** Estratto fornito **
+ + +

Durante la seconda guerra mondiale, la famiglia decise di affidare il piccolo Benedetto – vero nome di battesimo – alle cure del collegio cattolico De Amicis di Cantù, sia per il suo carattere turbolento sia per allontanarlo dai pericoli che la famiglia correva a causa dell’attività politica antifascista del padre Vittorio. Bettino rimase in collegio fino al 1945, arrivando a un passo dall’entrare in seminario per prendere i voti: “In collegio ero molto legato alla ritualità, alla spiritualità, al sentimento. A tutto ciò che un bambino può apprendere dall’educazione cristiana e cattolica. E quindi anche lì volevo andare fino in fondo, volevo diventare un prete”. Il rapporto del “cinghialone” con il mondo cattolico è stato complesso: aprì le porte ai cattolici nei ruoli dirigenti del Psi, ma nel 1980 tenne probabilmente il discorso più antipapale mai pronunciato da un esponente della maggioranza: in occasione della fiducia al primo esecutivo guidato da Forlani nell’ottobre del 1980, criticò aspramente Giovanni Paolo II e la CEI per la posizioni sull’aborto, dovuta “alle difficoltà, forse, per un papa straniero (…) di cogliere la complessità della realtà italiana”, che “rischiano di riaprire la porta a contrapposizione e a contese che sembravano definitivamente cadute”.

Il lavoro diplomatico del Mussolini cattolico

Il “mangiapreti” venne ribattezzato da Papa Pio IX “l’uomo della provvidenza” quando l’11 febbraio 1929 firmò i Patti Lateranensi che, a detta di Mussolini, riconsegnarono “Dio all’Italia e l’Italia a Dio”. Dal 1870, con la breccia di Porta Pia, il Papa si considerava prigioniero politico dello stato italiano e i cattolici erano ancora formalmente interdetti dal partecipare alla vita politica. A smussare molte angolature fu il lavoro diplomatico sottotraccia di Arnaldo Mussolini, fratello maggiore del Duce e cattolico devoto, anche a causa di una malattia del figlio Sandro Italico.

Belzebù Andreotti e l’acquasanta

La recente pubblicazione dei Diari segreti di Giulio Andreotti per l’arco di tempo dal 1979 al 1989 ha messo in luce il lavoro diplomatico preparatorio del Divo nei suoi esecutivi III, IV e V tra il 1976 e il 1979 per il concordato, firmato nel 1984 da Craxi. Definito “Belzebù”, dallo sferzante appellativo attribuitogli da Bettino Craxi, Andreotti si fece carico di spiegare alla Santa Sede l’opportunità di una collaborazione politica coi comunisti. La fiducia della Vaticano nello scorcio finale del pontificato di Paolo VI e nell’avvio nel 1978 di quello di Carol Wojtyla, pontefice venuto da oltre la cortina di ferro e fiero avversario del comunismo, fu conquistata anche grazie al rilancio delle trattative per la revisione del Concordato, senza le quali non si sarebbe arrivati all’accordo del 1984.

+ + +

Elementi del dataset

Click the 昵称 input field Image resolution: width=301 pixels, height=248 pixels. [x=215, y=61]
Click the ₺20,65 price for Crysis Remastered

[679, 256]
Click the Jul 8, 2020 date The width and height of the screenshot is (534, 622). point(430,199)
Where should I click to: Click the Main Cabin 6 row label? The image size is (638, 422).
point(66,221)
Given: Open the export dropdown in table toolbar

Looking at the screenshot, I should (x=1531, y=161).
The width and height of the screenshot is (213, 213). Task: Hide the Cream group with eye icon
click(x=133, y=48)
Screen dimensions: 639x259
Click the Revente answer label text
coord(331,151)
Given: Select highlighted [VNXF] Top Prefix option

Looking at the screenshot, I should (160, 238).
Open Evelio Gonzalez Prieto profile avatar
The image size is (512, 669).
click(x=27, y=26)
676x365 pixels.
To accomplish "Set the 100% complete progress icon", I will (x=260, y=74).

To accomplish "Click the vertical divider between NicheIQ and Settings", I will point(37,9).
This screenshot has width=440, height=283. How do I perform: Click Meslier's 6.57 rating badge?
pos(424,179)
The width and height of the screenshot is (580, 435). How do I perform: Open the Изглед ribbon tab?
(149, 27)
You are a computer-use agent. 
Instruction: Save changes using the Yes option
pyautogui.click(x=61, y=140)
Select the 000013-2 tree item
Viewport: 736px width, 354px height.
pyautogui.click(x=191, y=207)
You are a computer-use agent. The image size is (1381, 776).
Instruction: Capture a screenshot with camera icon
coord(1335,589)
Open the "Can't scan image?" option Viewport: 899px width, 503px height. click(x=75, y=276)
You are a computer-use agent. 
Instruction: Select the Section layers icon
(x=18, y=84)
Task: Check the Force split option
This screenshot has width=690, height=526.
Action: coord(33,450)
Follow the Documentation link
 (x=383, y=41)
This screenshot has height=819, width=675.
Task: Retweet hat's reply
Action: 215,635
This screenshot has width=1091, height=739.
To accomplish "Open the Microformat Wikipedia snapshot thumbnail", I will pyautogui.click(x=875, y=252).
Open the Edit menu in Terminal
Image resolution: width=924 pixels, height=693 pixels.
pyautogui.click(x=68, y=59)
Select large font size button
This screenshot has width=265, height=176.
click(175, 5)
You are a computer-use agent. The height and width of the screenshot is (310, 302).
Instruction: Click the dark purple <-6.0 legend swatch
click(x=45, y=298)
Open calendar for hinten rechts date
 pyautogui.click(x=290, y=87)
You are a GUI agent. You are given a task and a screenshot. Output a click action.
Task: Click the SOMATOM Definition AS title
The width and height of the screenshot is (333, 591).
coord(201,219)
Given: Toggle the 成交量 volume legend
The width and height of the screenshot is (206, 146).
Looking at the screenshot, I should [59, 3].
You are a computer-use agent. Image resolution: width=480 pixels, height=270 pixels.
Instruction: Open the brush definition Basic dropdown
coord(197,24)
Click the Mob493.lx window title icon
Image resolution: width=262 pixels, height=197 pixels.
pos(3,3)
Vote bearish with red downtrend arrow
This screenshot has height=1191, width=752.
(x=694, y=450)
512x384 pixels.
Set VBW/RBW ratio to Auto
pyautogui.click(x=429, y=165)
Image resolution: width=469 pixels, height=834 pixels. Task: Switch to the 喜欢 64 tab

+ + +

** Cosa farai **
Indica se ciascuna affermazione concorda con l'estratto fornito, rispondendo sì o no e citando le parole del testo che lo stabiliscono: (a) il padre di Benedetto si chiamava Vittorio; (b) i Patti Lateranensi furono firmati nel 1930; (c) il concordato fu firmato nel 1984 da Craxi. Il materiale non serve per svolgere l'esercizio.

** Risultato esercizio **
(a) Sì: "dell’attività politica antifascista del padre Vittorio".
(b) No: "l’11 febbraio 1929 firmò i Patti Lateranensi".
(c) Sì: "per il concordato, firmato nel 1984 da Craxi".